A variety of global and local lockdown measures have led many investors to draw attention to the share of retailers in home improvement. Today we are introducing two FTSE companies – Kingfisher (LON :), (OTC 🙂 and Howden Joinery Group (LON :), (OTC 🙂 – both based in the UK, which can appeal to a wide range of investors.
Kingfisher
member Kingfisher is an international home improvement chain with more than 1,350 stores. It operates in several European countries under local banners, including B&Q, Castorama, Brico Dépôt, Screwfix, TradePoint and Koçta?.
The retailer released trade updates on November 19. Quarterly sales were £ 3.5 billion (or $ 4.67 billion), up 17.6% year-on-year (yoy). Management noted that there are:
"Strong performance in all retail banners and categories. In addition" Group e-commerce sales in the third quarter [were] increased 153%. "
Those who have visited a B&Q store in the UK may have noticed the similarity in store layout and product offering between the Kingfisher brand and the Home Depot (NYSE 🙂 in Atlanta, Georgia. Their stock prices also showed a similar positive trend in 2020. KGF and HD shares are so far up about 28% and 25% respectively in 2020.
On November 24, KGF stock closed at 277.5p ($ 7.4 for US stocks). On the downside, HD is a bit shy at $ 275. Both companies have taken advantage of the tailwinds supporting DIY and online shopping trends.
B & Q's e-commerce site even operates at www.diy.com and currently offers several Black Friday deals.
Black Friday and Cyber ??Monday are, of course, the designations given to the post-Thanksgiving buying period on Thursday in the United States. The terms and custom have been exported to many other countries, including the United Kingdom.
A recent PWC report entitled "Black Friday and Cyber ??Monday – 2020" highlights that "Black Friday has been a major event on the UK retail calendar for several years". In 2019, spending over that period totaled about £ 7.8 billion (or $ 10.4 billion).
Forward P / E and P / S ratios for Kingfisher are 12.08 and 0.52, respectively.

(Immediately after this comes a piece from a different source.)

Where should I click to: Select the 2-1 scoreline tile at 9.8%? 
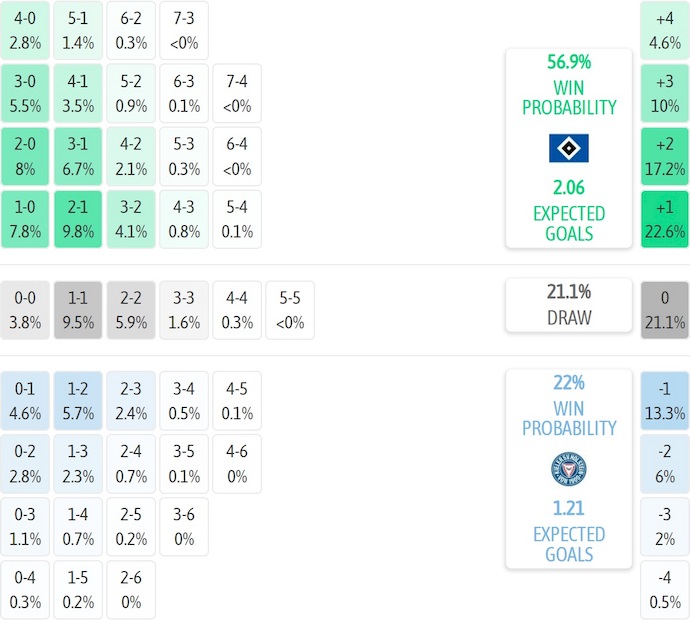pos(78,219)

In comparison, the forward P / E and P / S for Home Depot are 22.12 and 2.33.
We believe there is still room for Kingfisher stocks to provide long-term growth. Short-term potential profit-taking of around 5-7% could put pressure on the stock and provide potential investors with a better entry point.
Howden Joinery Group
Our second company under consideration is the member of Howden Joinery Group. The London-based company is the country's largest supplier of kitchen supplies. The extensive network of approximately 700 depots sells kitchens, kitchen appliances and joinery products directly to local companies and dealers.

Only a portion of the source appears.